- [EXERCISE OBJECTIVE]:
Please state in a single number how many lines of the entries below include the word "WanderBlog".

- [DATA PROVIDED]:
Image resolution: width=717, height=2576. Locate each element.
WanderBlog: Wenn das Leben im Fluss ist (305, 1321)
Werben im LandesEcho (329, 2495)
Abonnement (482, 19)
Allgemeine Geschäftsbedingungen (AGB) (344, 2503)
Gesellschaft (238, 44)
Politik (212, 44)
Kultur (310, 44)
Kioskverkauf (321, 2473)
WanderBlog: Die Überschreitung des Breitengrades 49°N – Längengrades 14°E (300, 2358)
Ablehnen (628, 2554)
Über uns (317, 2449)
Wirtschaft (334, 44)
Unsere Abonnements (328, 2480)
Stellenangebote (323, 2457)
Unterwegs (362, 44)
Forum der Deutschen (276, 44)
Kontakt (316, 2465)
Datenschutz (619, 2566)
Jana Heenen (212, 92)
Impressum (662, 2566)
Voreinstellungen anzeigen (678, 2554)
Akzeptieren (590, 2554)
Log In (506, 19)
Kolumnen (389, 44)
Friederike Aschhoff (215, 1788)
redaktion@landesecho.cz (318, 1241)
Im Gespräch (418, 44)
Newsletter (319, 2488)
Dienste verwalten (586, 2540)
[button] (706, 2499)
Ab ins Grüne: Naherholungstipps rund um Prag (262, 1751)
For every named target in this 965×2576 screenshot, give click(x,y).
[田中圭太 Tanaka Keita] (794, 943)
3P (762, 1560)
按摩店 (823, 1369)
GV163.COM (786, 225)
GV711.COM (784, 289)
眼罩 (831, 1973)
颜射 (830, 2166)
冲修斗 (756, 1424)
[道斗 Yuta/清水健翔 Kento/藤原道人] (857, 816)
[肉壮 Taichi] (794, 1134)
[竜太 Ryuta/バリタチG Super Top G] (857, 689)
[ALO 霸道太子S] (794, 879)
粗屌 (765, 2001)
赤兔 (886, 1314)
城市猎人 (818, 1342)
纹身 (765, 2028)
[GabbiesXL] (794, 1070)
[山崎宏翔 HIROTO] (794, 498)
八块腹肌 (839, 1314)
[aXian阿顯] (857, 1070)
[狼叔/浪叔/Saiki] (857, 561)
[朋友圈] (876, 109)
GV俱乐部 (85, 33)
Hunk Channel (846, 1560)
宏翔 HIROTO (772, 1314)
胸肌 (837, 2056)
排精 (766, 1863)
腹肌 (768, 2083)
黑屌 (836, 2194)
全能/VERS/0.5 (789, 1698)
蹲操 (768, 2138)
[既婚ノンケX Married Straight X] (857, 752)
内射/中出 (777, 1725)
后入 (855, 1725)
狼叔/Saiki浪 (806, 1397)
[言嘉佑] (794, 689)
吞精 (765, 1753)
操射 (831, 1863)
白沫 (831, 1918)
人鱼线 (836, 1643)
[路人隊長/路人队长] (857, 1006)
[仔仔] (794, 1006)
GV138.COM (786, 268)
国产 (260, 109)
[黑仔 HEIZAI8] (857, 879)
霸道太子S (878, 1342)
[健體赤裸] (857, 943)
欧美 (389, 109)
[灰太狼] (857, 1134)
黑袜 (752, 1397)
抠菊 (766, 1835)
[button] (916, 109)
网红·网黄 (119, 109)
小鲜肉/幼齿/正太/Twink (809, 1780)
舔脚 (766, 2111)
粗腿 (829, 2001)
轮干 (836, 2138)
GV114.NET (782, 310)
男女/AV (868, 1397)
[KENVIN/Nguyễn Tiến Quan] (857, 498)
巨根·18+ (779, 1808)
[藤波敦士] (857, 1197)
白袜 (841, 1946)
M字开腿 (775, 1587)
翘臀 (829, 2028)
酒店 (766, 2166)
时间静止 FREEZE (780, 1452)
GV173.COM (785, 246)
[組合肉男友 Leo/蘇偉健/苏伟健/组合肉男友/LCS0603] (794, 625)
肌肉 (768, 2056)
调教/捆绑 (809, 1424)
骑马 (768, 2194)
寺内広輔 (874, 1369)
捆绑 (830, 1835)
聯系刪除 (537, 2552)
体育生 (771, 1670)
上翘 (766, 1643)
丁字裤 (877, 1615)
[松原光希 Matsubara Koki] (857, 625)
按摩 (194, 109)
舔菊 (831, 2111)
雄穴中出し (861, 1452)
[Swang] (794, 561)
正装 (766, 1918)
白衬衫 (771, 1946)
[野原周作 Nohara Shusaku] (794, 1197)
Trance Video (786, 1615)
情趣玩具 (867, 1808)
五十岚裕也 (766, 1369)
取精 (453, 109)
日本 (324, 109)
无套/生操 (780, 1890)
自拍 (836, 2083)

- [RESULT OF THE EXERCISE]:
2